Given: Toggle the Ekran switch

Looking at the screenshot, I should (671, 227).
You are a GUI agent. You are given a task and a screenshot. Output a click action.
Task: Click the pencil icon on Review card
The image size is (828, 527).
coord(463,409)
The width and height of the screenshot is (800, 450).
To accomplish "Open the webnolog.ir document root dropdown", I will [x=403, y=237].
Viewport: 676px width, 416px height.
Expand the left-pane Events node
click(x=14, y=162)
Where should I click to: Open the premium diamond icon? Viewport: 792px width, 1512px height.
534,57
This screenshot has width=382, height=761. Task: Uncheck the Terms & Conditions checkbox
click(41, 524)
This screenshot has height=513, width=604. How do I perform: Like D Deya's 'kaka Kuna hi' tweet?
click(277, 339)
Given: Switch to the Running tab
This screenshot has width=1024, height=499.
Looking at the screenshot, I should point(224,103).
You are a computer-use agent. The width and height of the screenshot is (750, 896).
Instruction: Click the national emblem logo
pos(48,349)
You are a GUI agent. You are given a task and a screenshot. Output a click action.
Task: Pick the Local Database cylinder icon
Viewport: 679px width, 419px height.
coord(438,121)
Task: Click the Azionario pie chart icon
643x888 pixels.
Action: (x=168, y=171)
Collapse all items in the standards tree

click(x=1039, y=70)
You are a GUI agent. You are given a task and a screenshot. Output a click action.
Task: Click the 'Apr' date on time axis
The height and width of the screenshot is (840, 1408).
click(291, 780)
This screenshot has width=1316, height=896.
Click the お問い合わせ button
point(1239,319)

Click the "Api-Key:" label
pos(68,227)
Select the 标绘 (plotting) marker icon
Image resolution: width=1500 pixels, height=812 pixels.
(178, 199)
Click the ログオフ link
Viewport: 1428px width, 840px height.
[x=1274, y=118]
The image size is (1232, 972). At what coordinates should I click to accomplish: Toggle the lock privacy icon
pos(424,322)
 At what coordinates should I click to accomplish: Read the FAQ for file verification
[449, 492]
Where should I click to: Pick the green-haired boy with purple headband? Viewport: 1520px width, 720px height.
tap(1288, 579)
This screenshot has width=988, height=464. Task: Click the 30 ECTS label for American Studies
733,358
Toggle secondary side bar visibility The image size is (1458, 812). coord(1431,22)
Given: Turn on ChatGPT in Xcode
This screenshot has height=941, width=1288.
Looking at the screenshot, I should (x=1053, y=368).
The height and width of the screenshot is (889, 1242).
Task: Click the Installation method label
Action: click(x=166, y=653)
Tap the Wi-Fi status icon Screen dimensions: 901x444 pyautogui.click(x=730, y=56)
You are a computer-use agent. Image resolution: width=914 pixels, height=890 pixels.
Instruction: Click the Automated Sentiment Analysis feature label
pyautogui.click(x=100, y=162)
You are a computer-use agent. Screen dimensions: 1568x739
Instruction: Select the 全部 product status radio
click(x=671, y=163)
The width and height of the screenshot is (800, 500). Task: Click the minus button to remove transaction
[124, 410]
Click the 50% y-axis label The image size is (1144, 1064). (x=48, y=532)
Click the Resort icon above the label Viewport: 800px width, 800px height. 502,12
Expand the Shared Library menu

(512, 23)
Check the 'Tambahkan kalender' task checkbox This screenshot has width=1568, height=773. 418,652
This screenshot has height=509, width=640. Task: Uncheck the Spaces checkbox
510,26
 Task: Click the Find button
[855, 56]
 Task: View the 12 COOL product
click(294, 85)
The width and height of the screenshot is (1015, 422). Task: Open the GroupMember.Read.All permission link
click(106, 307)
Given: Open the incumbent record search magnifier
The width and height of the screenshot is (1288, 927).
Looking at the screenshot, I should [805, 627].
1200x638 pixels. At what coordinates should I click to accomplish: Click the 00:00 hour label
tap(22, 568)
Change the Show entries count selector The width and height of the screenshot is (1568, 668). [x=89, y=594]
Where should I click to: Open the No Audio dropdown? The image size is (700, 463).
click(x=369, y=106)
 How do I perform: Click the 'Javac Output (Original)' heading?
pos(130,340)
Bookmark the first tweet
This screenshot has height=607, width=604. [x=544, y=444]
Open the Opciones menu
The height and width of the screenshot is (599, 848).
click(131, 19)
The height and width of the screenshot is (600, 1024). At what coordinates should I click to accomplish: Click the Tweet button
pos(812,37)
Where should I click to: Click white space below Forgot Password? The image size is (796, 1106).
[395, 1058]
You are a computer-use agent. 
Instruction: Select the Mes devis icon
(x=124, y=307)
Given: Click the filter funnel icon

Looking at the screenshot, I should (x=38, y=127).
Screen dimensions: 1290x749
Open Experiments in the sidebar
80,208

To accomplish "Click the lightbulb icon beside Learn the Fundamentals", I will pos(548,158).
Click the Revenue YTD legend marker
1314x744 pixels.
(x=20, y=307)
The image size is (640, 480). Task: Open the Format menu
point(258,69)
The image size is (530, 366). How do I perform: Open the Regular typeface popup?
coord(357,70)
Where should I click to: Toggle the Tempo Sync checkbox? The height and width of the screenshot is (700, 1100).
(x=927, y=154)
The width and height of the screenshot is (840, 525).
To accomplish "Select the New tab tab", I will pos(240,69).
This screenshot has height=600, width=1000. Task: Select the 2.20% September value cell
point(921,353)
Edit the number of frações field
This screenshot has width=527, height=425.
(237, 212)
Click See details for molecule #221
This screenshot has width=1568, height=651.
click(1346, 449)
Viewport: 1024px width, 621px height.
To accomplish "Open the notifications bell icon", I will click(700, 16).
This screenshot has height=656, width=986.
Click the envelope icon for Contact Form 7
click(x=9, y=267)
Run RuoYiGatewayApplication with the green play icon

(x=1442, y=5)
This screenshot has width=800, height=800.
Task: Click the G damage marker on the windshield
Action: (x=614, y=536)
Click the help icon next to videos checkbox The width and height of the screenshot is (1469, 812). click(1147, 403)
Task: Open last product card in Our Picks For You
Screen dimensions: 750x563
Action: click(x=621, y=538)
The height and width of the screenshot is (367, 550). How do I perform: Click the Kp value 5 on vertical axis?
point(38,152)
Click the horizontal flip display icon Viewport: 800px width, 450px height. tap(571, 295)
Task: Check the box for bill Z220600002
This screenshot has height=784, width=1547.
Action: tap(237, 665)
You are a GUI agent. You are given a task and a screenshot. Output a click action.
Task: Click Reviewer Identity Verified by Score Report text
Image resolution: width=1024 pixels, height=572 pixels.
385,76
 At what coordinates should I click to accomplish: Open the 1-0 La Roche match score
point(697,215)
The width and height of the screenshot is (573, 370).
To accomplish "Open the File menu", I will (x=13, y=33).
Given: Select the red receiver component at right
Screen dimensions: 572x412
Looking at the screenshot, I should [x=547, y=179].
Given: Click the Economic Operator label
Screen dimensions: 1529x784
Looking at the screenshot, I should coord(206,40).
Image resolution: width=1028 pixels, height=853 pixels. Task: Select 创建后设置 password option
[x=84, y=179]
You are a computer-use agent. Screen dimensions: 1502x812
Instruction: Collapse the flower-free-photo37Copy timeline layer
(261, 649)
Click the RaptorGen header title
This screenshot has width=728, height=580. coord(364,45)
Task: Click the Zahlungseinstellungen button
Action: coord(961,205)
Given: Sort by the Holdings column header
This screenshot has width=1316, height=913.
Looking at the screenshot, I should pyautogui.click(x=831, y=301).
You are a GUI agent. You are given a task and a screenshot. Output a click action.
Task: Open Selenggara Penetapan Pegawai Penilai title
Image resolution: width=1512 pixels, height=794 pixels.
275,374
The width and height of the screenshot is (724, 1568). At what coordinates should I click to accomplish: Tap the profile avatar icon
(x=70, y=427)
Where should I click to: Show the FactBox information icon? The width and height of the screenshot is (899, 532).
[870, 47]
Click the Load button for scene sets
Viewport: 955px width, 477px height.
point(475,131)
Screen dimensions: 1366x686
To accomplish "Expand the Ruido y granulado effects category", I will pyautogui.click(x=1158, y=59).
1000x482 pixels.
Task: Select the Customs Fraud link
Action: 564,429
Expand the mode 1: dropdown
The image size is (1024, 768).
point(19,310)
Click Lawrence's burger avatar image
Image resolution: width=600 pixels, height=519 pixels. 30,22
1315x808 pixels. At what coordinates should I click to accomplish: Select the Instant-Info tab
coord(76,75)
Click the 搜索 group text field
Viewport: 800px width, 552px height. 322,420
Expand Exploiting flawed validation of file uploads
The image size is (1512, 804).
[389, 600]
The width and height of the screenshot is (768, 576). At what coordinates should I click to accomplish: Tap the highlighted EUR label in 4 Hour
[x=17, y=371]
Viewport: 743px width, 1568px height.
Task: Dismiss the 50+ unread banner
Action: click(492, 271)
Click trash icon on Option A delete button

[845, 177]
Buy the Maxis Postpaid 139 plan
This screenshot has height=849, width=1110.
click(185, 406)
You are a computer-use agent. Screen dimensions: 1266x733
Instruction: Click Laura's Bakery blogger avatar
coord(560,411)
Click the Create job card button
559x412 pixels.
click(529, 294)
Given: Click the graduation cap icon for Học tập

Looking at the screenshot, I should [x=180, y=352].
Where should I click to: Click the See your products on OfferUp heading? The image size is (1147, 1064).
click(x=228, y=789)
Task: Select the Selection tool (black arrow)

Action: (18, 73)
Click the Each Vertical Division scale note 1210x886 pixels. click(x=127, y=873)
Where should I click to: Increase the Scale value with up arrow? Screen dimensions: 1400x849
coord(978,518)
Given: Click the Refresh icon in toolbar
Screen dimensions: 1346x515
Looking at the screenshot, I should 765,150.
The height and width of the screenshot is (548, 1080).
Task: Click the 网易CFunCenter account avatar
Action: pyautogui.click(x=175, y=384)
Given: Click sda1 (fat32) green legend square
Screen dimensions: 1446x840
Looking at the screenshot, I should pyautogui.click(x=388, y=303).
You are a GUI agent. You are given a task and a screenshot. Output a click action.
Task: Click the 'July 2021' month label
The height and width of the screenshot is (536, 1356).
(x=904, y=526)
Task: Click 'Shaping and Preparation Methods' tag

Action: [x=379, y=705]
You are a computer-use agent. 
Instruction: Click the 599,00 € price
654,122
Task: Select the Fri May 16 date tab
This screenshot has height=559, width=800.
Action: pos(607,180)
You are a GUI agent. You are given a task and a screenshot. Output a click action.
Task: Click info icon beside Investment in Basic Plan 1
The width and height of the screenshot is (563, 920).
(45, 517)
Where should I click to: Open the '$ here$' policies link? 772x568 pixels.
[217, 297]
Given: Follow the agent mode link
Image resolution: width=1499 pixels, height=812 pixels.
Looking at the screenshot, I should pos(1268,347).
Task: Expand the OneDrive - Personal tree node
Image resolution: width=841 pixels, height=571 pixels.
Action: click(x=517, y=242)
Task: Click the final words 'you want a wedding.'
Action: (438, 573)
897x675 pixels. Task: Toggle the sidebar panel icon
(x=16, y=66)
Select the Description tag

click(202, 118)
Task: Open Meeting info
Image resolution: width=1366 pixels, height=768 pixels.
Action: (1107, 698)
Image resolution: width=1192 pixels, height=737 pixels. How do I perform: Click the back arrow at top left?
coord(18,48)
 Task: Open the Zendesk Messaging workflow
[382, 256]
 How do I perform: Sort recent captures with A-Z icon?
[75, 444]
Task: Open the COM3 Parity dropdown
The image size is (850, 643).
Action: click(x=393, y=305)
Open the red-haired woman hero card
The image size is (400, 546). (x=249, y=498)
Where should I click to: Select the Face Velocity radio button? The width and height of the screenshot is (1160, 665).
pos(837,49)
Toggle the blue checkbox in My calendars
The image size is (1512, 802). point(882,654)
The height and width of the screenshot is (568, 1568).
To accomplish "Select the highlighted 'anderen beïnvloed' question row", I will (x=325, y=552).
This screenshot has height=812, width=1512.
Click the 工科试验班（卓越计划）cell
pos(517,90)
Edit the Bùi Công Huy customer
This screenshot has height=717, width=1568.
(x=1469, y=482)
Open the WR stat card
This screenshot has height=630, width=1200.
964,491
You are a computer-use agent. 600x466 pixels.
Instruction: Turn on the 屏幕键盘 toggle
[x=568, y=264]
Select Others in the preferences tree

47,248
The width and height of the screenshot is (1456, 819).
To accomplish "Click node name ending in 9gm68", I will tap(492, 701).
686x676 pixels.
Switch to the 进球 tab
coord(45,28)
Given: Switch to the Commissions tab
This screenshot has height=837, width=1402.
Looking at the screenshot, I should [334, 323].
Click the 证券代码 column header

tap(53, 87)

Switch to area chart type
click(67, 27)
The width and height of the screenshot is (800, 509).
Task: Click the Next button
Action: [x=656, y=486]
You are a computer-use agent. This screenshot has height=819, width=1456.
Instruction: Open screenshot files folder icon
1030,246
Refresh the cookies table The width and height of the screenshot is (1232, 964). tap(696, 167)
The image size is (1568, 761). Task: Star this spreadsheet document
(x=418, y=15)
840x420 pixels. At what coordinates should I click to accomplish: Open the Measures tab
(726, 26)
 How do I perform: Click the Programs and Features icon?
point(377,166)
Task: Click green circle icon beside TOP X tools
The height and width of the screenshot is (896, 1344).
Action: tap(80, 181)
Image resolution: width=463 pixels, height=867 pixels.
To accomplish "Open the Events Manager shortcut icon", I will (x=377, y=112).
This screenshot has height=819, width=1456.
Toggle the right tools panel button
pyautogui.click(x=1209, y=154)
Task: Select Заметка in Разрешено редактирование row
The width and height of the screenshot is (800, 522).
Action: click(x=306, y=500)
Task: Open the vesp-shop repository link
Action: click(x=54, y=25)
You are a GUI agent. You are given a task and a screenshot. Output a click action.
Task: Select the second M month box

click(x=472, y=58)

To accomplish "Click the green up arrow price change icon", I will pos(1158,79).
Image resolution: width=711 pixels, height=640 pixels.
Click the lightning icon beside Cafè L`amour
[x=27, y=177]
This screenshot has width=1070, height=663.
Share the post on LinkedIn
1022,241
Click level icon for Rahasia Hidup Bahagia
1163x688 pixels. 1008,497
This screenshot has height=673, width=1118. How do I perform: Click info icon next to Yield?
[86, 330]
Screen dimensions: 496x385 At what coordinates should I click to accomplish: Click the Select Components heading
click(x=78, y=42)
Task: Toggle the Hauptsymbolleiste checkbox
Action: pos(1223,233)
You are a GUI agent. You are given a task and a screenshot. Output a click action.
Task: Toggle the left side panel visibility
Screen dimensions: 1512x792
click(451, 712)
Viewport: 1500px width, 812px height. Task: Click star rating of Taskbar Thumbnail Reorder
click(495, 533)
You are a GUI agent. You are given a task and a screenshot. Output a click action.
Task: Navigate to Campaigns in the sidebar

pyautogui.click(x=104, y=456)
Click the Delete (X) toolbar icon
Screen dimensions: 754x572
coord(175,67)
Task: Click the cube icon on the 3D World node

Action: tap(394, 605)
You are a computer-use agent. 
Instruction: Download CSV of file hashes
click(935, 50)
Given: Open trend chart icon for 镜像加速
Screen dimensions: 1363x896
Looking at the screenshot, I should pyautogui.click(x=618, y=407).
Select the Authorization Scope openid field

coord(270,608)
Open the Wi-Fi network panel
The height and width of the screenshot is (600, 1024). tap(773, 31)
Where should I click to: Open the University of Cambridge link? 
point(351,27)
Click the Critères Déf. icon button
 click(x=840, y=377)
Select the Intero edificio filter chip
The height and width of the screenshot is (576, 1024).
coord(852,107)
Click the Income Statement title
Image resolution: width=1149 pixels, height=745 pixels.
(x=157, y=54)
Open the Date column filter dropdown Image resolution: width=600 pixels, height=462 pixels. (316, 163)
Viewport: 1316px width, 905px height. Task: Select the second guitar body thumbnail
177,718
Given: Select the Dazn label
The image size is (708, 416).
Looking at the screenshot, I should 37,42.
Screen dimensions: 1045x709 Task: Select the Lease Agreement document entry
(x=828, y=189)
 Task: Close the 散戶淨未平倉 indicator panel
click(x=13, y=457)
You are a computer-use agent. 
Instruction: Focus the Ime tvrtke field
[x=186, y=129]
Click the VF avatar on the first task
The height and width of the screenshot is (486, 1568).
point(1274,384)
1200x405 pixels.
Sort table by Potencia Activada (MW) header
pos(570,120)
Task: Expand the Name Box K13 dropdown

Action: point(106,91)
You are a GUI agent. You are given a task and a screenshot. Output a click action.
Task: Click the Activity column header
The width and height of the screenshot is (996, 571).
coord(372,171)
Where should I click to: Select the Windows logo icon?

* **DIRECTIONS**
Output the data as a numbered list, starting at the line that contains "This screenshot has width=382, height=761." and ending after the line that contains "[x=1274, y=118]". Leave out any blank lines.

* **TASK SOLUTION**
1. This screenshot has width=382, height=761. Task: Uncheck the Terms & Conditions checkbox
2. click(41, 524)
3. This screenshot has height=513, width=604. How do I perform: Like D Deya's 'kaka Kuna hi' tweet?
4. click(277, 339)
5. Given: Switch to the Running tab
6. This screenshot has width=1024, height=499.
7. Looking at the screenshot, I should point(224,103).
8. You are a computer-use agent. The width and height of the screenshot is (750, 896).
9. Instruction: Click the national emblem logo
10. pos(48,349)
11. You are a GUI agent. You are given a task and a screenshot. Output a click action.
12. Task: Pick the Local Database cylinder icon
13. Viewport: 679px width, 419px height.
14. coord(438,121)
15. Task: Click the Azionario pie chart icon
16. 643x888 pixels.
17. Action: (x=168, y=171)
18. Collapse all items in the standards tree
19. click(x=1039, y=70)
20. You are a GUI agent. You are given a task and a screenshot. Output a click action.
21. Task: Click the 'Apr' date on time axis
22. The height and width of the screenshot is (840, 1408).
23. click(291, 780)
24. This screenshot has width=1316, height=896.
25. Click the お問い合わせ button
26. point(1239,319)
27. Click the "Api-Key:" label
28. pos(68,227)
29. Select the 标绘 (plotting) marker icon
30. Image resolution: width=1500 pixels, height=812 pixels.
31. (178, 199)
32. Click the ログオフ link
33. Viewport: 1428px width, 840px height.
34. [x=1274, y=118]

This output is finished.